Hablo de la belleza hegemónica y en ese punto me resulta interesante poder abrir la significación para pensarla junto a la Estética. La belleza, según su definición, es la característica de una cosa o una persona que, a través de una experiencia sensorial, otorga una sensación de placer o un sentimiento de satisfacción. Y a su vez, como ya sabrán, la Estética es una rama de la Filosofía que tiene el objetivo de estudiar la esencia y la percepción de la belleza. Podríamos decir que esta percepción de la belleza se encuentra íntimamente relacionada con el “gusto”. Claro está que la discusión sobre la naturaleza de la belleza, de lo bello en sí, es antiquísima, así como la Filosofía y el Arte.

A través del paso del tiempo, fue de la mano de la ciencia que se intentó cuantificar a la “belleza” y hacerla medible para poder definir qué es lo bello y qué no lo es. De esta manera, habrá una intención en su búsqueda: la belleza absoluta, un modo de hacerla medible y poder extraer de allí sus características, sus propiedades. Como correlato también aumentará la capacidad de ubicar lo feo, lo antiestético. La “antiestética”, como se sabrá, se rehúsa de la estética establecida según tiempo y espacio, contexto, cultura, enlazando el concepto de moda. De la idea de moda se ha dicho que es “democrática” y que está relacionada a la belleza dentro de cierto momento histórico.

Esto nos da dos pautas: por un lado, gracias a la moda podemos observar cómo la hegemonía de cierto tipo de belleza varía. Y, por otro lado, la moda enlazada a la belleza, al atravesar un momento histórico, toca los cuerpos de la época, así es como los adorna, los viste, los impregna, a su propio gusto y piacere.

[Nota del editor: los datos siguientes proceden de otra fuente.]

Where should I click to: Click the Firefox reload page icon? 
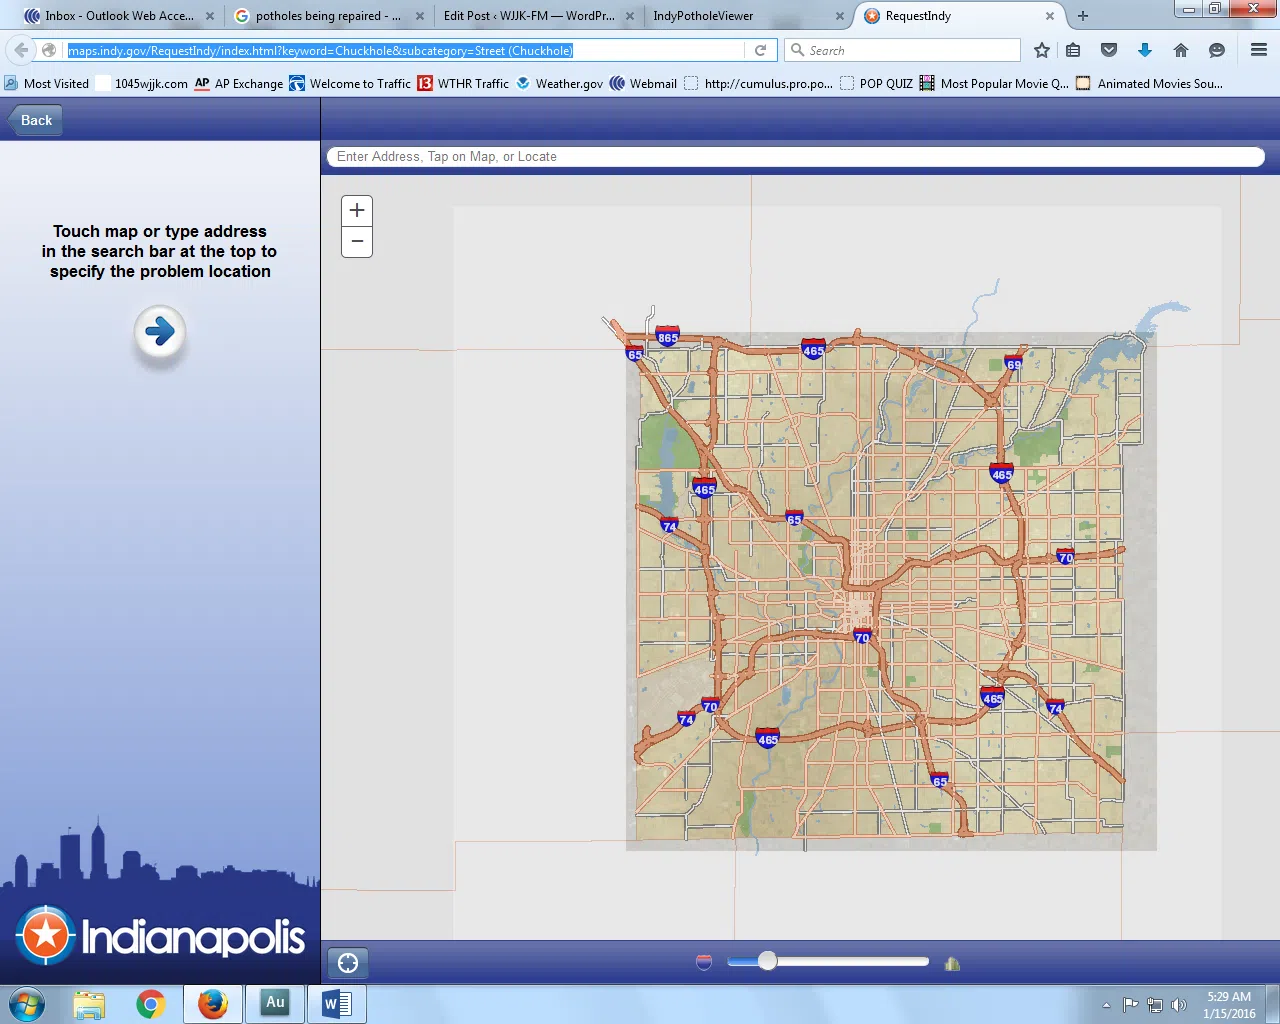(761, 50)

¿Dónde encajan los cuerpos que están fuera de moda? ¿Dónde encajan los cuerpos que no se alinean a la belleza hegemónica? Claro está, no encajan. Ni siquiera haciendo una Ley de talles se puede comprar un pantalón grande en una tienda cualquiera de ropa.

Es interesante pensar que, al mirarnos al espejo, estamos viendo o no una “belleza” que es el imperativo de moda de la época, que de acuerdo al “gusto” dirá si estás o no apto/a para ser, parecer y pertenecer al cajón “belleza”. Y precisamente, lo que no se ve en el espejo es el gusto propio, por eso es tan difícil para el sujeto poder reinar sobre su propia mirada de un modo más amable y no tan sumiso al standard de belleza. El gusto de nuestra boca al saborear un helado de chocolate, por ejemplo, no tiene una imagen especular, no puede verse al espejo.

No encajar quizás no sea tan mala idea. A lo mejor encontrarnos con nuestro propio gusto, aquel que no se puede ver en el espejo, nos reúne con algún placer no conocido al momento, provocándonos un nuevo gusto: un cuerpo como hegemonía del inconsciente.

Florencia González es psicoanalista. Autora de “Lo incierto” (Ed. Paco, 2021).